Cameron in Liberia: What next for millenium development goals?

Key world leaders will be considering how far they have come in achieving the aims of the MDGs, and what the next steps are from here.

Prime Minister David Cameron is in Liberia, where he has called for the next wave of international development to focus on extreme poverty.

Mr Cameron will co-chair a meeting of the UN's high-level panel to decide what targets to bring in after the Millennium Development Goals (MDG) expire in 2015.

Key world leaders will be considering how far they have come in achieving the aims of the MDG, and what the next steps are from here.

The MDG centres around eight goals - ending poverty and hunger, universal education, gender equality, child health, maternal health, combating HIV/AIDS, environmental sustainability and global partnership.

Mr Cameron said ahead of his visit to Liberia that bolstering security and civil structures was also crucial, alongside aid measures.

Regional officials have given their verdict on whether the MDGs are working - experts in Latin American and the Caribbean, for example, say goals on inequality, global finance and the environment have been missed.

Charities are urging the United Nations' High Level Panel meeting to tackle global child poverty (PA)

ECLAC (Economic Commission for Latin America and the Caribbean) Executive Secretary, Alicia Bárcena, said: "This region has made a lot of efforts but there remain structural gaps that impede the region's sustainable development. [...] 57 million people were taken out of poverty, buy how do we sustain these results when we have a highly indebted middle class?"

Last summer, the UN said it had met three targets of the MDGs relating to poverty, slums and water.

The 'MDG Report 2012' stated that parity in primary education between boys and girls has been achieved, and they have also halved the proportion of people without access to improved sources of drinking water.

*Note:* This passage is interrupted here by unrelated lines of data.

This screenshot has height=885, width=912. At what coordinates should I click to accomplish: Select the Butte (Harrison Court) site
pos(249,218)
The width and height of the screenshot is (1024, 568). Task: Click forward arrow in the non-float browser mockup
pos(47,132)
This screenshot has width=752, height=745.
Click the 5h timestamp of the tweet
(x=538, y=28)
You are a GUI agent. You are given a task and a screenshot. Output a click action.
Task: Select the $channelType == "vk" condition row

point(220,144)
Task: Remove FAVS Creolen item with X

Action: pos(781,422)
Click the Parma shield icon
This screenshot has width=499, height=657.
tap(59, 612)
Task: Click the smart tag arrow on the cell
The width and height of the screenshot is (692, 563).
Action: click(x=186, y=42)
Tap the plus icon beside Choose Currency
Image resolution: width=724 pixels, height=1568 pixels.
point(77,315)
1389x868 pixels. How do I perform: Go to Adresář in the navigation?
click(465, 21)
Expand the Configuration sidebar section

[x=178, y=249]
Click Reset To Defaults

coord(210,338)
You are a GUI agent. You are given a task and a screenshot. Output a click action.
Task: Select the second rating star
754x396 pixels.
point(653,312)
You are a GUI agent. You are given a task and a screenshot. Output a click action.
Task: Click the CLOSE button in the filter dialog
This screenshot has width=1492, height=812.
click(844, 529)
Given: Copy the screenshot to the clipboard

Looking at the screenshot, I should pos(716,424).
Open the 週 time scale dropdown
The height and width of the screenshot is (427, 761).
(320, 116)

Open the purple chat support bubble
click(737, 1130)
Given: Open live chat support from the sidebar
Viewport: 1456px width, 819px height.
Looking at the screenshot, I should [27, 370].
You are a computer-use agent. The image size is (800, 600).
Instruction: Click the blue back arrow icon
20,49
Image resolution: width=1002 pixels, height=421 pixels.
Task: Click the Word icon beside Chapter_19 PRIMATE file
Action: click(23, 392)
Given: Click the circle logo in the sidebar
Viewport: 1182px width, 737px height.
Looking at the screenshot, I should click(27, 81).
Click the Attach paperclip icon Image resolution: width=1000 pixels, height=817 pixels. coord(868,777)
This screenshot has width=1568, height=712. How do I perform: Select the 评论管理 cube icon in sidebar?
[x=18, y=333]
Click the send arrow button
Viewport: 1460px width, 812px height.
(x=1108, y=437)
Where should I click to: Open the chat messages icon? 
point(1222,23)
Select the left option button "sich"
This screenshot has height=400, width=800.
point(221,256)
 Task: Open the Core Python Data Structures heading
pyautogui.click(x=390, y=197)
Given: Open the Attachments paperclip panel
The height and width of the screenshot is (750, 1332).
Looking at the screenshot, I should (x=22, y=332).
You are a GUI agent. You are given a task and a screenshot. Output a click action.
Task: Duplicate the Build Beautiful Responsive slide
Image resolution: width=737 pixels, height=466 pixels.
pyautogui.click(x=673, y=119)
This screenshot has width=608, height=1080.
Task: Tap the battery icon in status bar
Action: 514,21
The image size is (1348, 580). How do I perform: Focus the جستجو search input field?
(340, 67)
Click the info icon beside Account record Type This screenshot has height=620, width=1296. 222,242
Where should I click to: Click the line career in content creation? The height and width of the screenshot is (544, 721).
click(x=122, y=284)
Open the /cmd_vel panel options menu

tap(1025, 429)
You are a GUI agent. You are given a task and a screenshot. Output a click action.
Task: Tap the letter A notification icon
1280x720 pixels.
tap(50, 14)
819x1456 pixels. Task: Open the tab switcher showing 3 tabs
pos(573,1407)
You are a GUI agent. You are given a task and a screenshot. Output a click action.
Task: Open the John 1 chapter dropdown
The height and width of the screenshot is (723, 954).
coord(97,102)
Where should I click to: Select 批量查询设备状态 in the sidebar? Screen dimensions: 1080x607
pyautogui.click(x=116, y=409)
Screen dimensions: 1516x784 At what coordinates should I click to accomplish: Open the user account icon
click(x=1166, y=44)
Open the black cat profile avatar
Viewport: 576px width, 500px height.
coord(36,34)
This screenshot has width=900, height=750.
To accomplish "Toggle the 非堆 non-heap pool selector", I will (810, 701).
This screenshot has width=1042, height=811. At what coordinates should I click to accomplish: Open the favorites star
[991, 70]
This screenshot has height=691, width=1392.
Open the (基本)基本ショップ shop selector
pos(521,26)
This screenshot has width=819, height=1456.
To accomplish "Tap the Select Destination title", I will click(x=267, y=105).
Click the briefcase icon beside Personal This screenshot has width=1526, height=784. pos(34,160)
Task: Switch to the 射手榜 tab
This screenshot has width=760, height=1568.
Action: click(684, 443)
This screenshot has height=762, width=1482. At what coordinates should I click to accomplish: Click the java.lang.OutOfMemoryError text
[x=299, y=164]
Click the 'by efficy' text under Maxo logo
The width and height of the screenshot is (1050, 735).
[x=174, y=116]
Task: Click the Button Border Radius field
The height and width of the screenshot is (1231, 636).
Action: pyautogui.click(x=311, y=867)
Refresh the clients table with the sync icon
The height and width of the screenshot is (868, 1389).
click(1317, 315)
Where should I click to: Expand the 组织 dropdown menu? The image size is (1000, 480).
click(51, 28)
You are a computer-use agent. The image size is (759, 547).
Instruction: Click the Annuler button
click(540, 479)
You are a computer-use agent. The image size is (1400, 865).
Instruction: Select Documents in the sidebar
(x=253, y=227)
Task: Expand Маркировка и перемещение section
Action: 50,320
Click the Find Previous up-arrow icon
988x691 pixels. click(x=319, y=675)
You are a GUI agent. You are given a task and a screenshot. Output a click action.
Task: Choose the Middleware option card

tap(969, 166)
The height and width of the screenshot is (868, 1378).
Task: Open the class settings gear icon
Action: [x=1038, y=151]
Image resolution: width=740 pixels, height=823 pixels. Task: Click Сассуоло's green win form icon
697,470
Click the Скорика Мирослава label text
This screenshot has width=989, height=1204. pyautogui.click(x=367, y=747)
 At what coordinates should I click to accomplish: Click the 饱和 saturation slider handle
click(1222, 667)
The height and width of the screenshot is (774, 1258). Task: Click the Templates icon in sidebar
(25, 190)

UN Secretary‐General Ban Ki‐moon said that in order for the rest of the targets to be met by 2015, governments must make sure they 'do not waiver from their commitments made over a decade ago'.

The MDGs as set by the UNMr Cameron had insisted before his Liberia trip that 'it is very important we keep a focus on eradicating extreme poverty'.

Humanitarian charities say that, although a lot of work has been done to do this, there is still plenty of room for improvement - starting by targeting corporate tax-dodging.

Oxfam claim that in Liberia alone, over $1billion in 'illicit finances' flowed from the country every year in the last decade from companies and individuals.

The charity say this amount is twice the average sum it received in aid, and as a result 'these companies are effectively taking food from hungry mouths'.

Oxfam’s chief executive Barbara Stocking said: "Unpaid taxes by greedy corporations is enough to help poor countries end global hunger three times over.

"At this meeting, David Cameron should be pushing for an end to global hunger by 2025, and an end to tax dodging which could pay for this and much more."

So what are the priorities now for achieving the rest of the MDGs before 2015?

Job creation and economic transformation are likely to be at the top of the list.

The World Bank's 2013 World Development Report said 600m new jobs are needed over the next 15 years, especially in Africa and Asia.

After the consultation this week, the high-level panel will convene again in Indonesia in March, before prstenting a report of its plans to Ban Ki-moon in May.